* EXERCISE REQUIREMENTS
Pull every line containing "will" from the entries.

* MATERIAL PROVIDED
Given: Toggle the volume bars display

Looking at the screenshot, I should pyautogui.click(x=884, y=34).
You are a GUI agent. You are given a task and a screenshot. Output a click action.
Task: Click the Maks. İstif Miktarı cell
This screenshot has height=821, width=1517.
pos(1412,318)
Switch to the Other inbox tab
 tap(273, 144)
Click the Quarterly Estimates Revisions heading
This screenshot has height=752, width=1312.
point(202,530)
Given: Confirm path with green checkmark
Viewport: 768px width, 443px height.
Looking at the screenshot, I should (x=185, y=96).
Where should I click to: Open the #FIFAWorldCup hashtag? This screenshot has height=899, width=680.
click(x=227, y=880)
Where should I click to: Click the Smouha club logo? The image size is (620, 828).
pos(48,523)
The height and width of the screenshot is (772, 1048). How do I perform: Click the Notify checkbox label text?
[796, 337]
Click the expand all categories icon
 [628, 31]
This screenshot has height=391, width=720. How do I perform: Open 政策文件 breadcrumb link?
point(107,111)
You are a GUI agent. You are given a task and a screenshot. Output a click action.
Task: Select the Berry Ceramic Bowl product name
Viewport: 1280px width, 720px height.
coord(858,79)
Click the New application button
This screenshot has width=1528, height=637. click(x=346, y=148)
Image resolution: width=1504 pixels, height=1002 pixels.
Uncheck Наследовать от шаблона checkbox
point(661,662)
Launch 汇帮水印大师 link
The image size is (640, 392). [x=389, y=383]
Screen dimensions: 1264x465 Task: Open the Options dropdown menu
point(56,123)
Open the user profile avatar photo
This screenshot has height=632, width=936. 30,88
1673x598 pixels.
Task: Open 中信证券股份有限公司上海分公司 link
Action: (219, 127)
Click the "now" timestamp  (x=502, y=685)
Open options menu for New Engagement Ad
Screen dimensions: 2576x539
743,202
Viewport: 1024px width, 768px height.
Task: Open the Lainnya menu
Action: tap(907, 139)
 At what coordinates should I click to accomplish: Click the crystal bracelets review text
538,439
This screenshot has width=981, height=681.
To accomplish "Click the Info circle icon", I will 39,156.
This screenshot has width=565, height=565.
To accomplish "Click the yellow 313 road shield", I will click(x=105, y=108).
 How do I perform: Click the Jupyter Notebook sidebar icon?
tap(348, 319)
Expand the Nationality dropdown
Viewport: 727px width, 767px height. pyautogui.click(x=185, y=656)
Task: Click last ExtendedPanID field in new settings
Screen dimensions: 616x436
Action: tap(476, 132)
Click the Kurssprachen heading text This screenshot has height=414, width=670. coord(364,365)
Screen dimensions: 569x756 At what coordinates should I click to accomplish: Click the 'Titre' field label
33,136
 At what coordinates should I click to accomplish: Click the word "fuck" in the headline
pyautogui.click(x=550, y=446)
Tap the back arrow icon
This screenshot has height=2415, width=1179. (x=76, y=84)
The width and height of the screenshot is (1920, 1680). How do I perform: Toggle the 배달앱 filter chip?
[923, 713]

* TASK SOLUTION
To accomplish "Click the Info circle icon", I will 39,156.
To accomplish "Click the yellow 313 road shield", I will click(x=105, y=108).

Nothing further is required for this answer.